Sure mixed stuff up a bit... The true cobalt is still along haul, but there's definitely some more "blue-green" than "green-blue" now in the mix.


----------



## Magic236 (Oct 1, 2007)

I believe we will take a stab at it SAT.....


----------



## Remedy (Apr 19, 2009)

where is this info coming from?

how can you tell what the water color is when using the SST charts?

Any info would be great. I am planning a trip Friday looking for weed lines around the 100 ftm curve out of OB.


----------



## reelfinatical (Sep 30, 2007)

> *Remedy (8/25/2009)*how can you tell what the water color is when using the SST charts?


Water color comes from Chlorophyll images (free at Coastwatch NOAA & Florida-Offshore.com).
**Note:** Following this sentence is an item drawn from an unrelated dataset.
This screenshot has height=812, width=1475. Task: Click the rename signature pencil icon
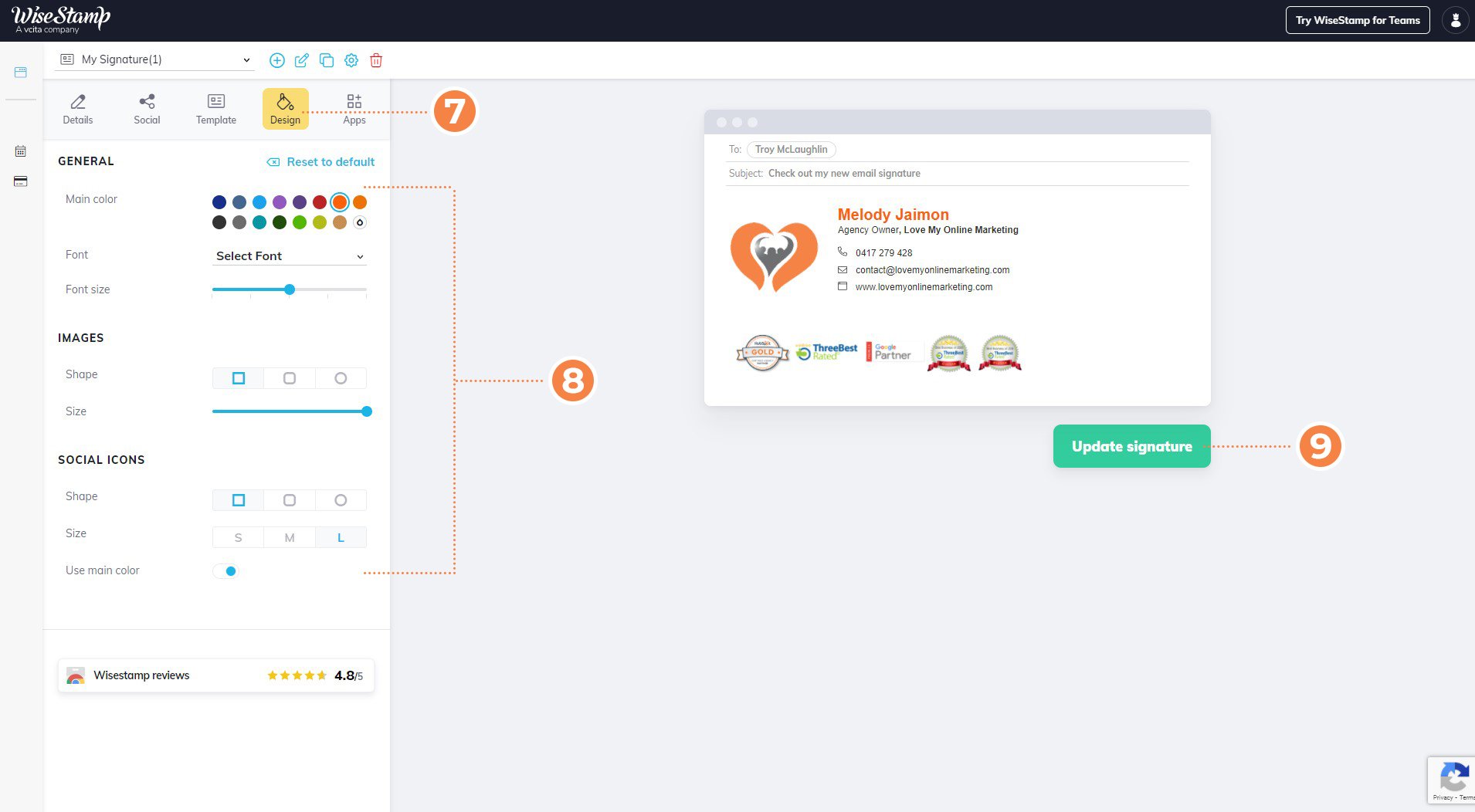pos(302,60)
In a nutshell, Blue = blue water,Light Sky Blue= Clean water, Green = Green water, Yellow & Red = Dirty water


----------



## Remedy (Apr 19, 2009)

thanks that make it easy


----------



## xyzzy (Oct 26, 2008)

Yeah thats a chlorophyll chart not a SST chart.


----------



## Butcherpen (Oct 8, 2007)

I was thinking about going Fri 28th, but now not so sure about the weather.
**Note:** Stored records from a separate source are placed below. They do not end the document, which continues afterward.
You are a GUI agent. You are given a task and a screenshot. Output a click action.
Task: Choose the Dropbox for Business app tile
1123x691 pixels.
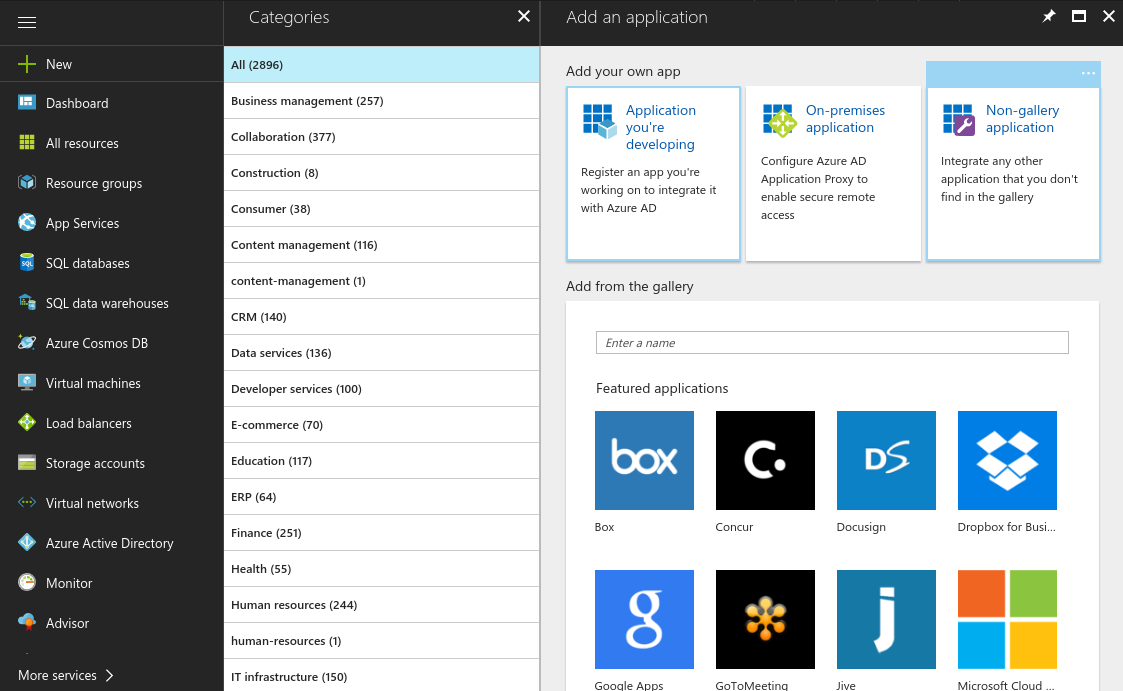click(x=1007, y=461)
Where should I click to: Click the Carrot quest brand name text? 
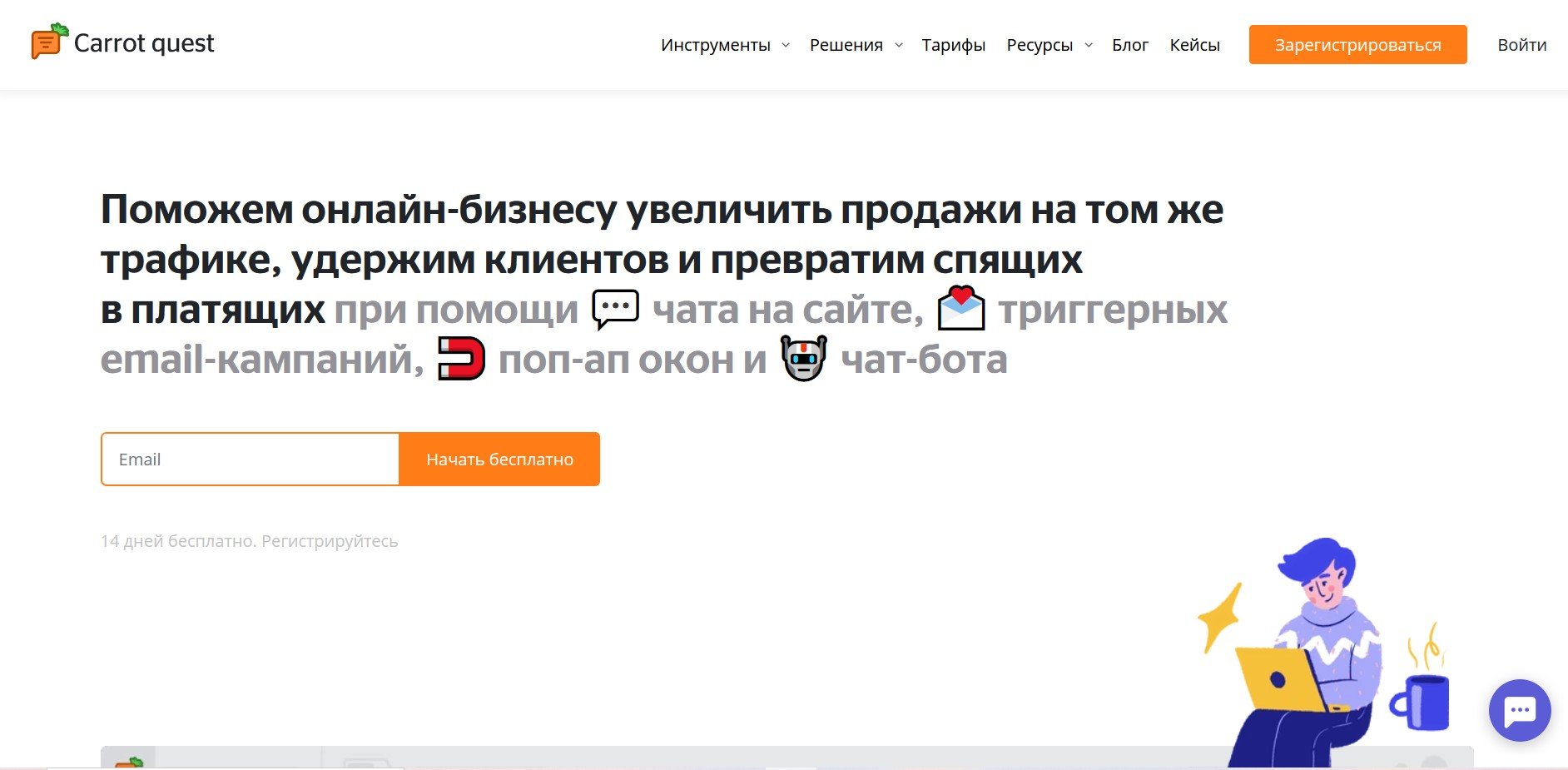coord(144,43)
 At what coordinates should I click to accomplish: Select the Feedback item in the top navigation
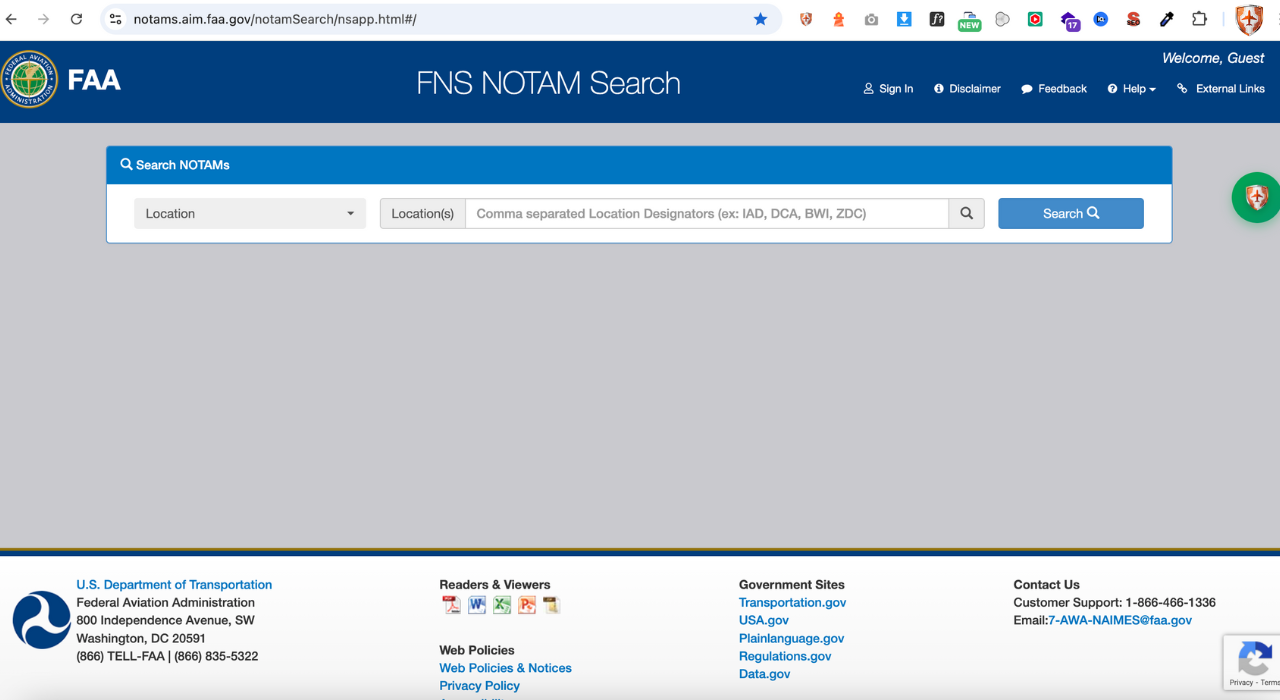pos(1053,89)
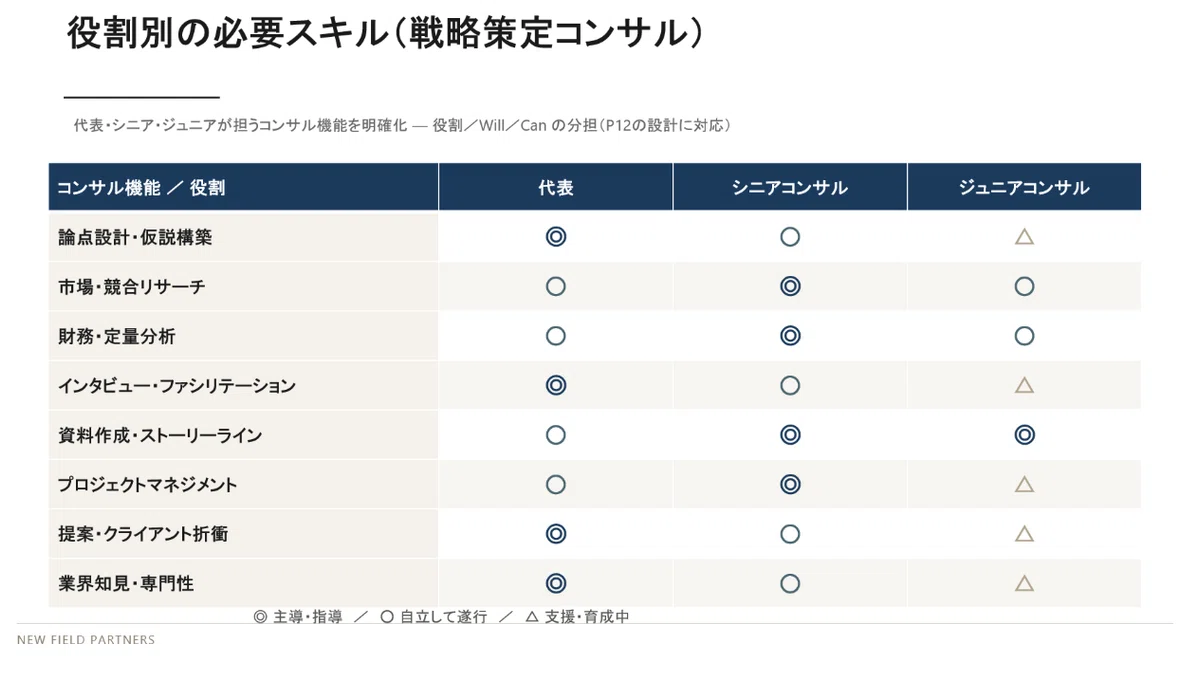
Task: Select the ジュニアコンサル column header
Action: point(1024,188)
Any prognosticators out there willing to give a forecast


----------



## Remedy (Apr 19, 2009)

i see the weather is going to be a bit more than it was at the first of the week.

We are still a go on the Remedy.

We will be standing by on 68.


----------



## hmsmithjr (May 22, 2008)

Check alabama-offshore.com the forecast is looking good and is way more accurate than noaa.

Maclin


----------